Adiso Therapeutics has completed a Phase Ib multiple ascending dose (MAD) trial of ADS051 (BT051) for the treatment of moderate-to-severe ulcerative colitis.

The placebo-controlled, randomised, double-blind study enrolled 24 patients with UC who completed treatment over a 28-day period.

Patients received daily oral doses of 200mg, 800mg, and 3200mg ADS051, which was found to be safe and well-tolerated in all three dosing cohorts.

Harvard Medical School associate professor of medicine and Crohn's and Colitis Center, Brigham & Women's Hospital Boston medical director Jessica Allegretti said: “In this Phase Ib study, in addition to safety, we evaluated measures of efficacy in patients with moderate to severe UC.

“ADS051 showed positive signals of pharmacologic activity and great promise to provide incremental benefit to patients beyond what is achieved with current therapies.

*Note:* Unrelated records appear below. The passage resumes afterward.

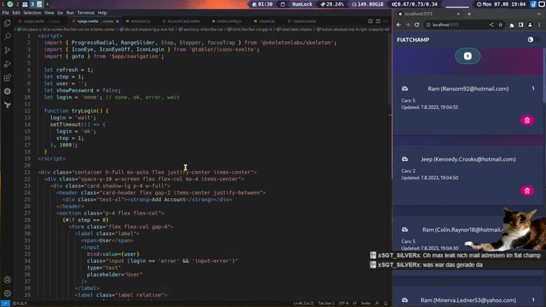Viewport: 546px width, 307px height.
Task: Delete the Ram Ransom92 account card
Action: tap(527, 120)
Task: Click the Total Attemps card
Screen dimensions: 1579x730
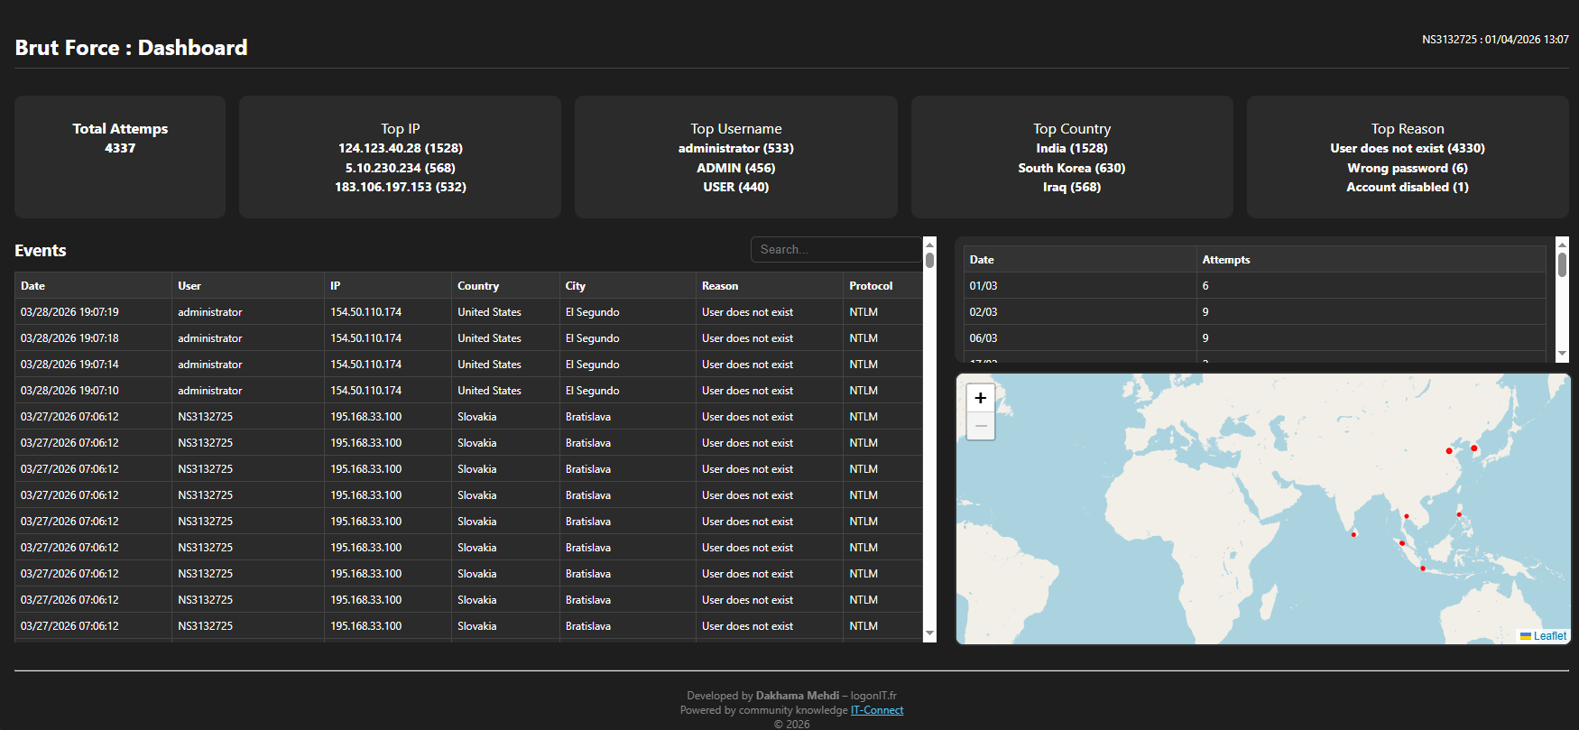Action: [x=120, y=157]
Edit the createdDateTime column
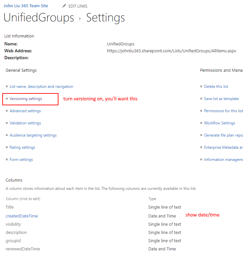This screenshot has height=254, width=243. [x=22, y=216]
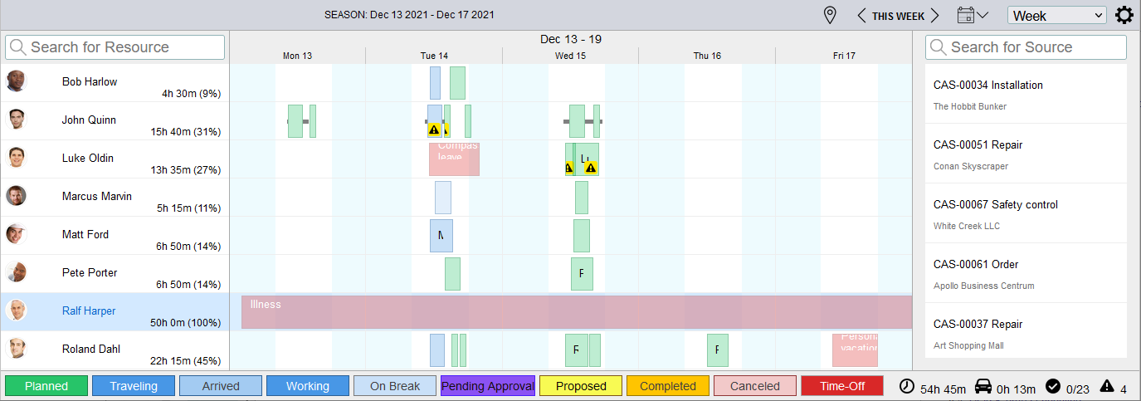Go to previous week using left chevron
Screen dimensions: 1141x401
(x=861, y=15)

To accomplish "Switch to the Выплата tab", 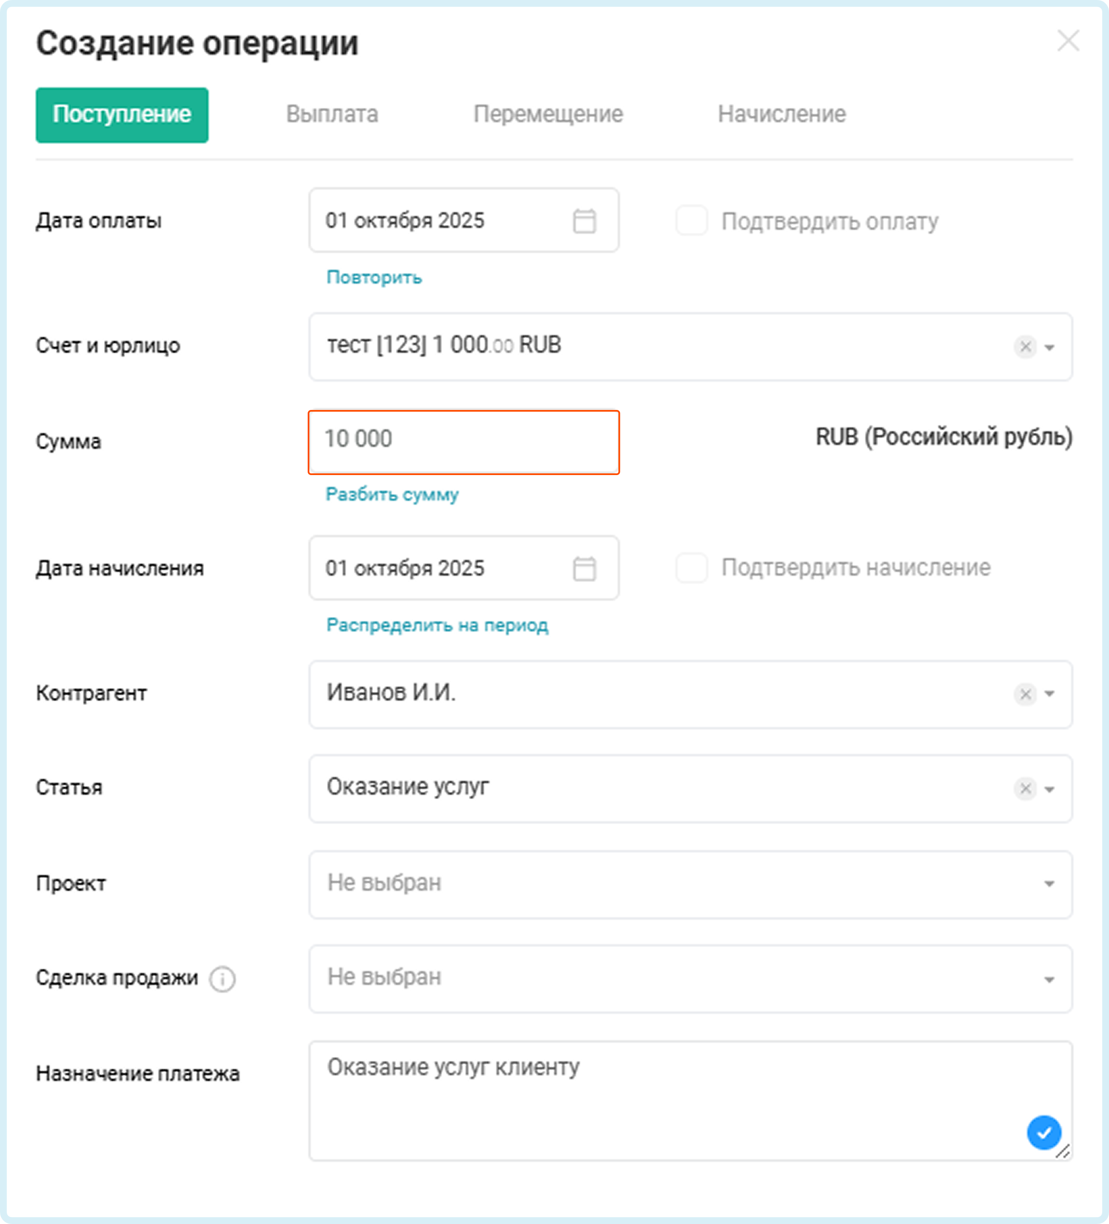I will 332,115.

“Continued clinical development of ADS051 as a potential therapeutic with a differentiated mechanism of action is important, given the significant unmet need for patients.”

The MAD study followed a Phase Ia single ascending dose study in healthy subjects, which demonstrated that ADS051 was gut-restricted, with no serious adverse events or dose-limiting toxicities.

With the combined Phase Ia/Ib data, the company is planning to submit an End of Phase I meeting request to the US Food and Drug Administration, as it intends to initiate a Phase II clinical trial late this year.

ADS051 is an oral, gut-restricted, small molecule modulator of neutrophil trafficking and activation that addresses neutrophil-mediated tissue damage.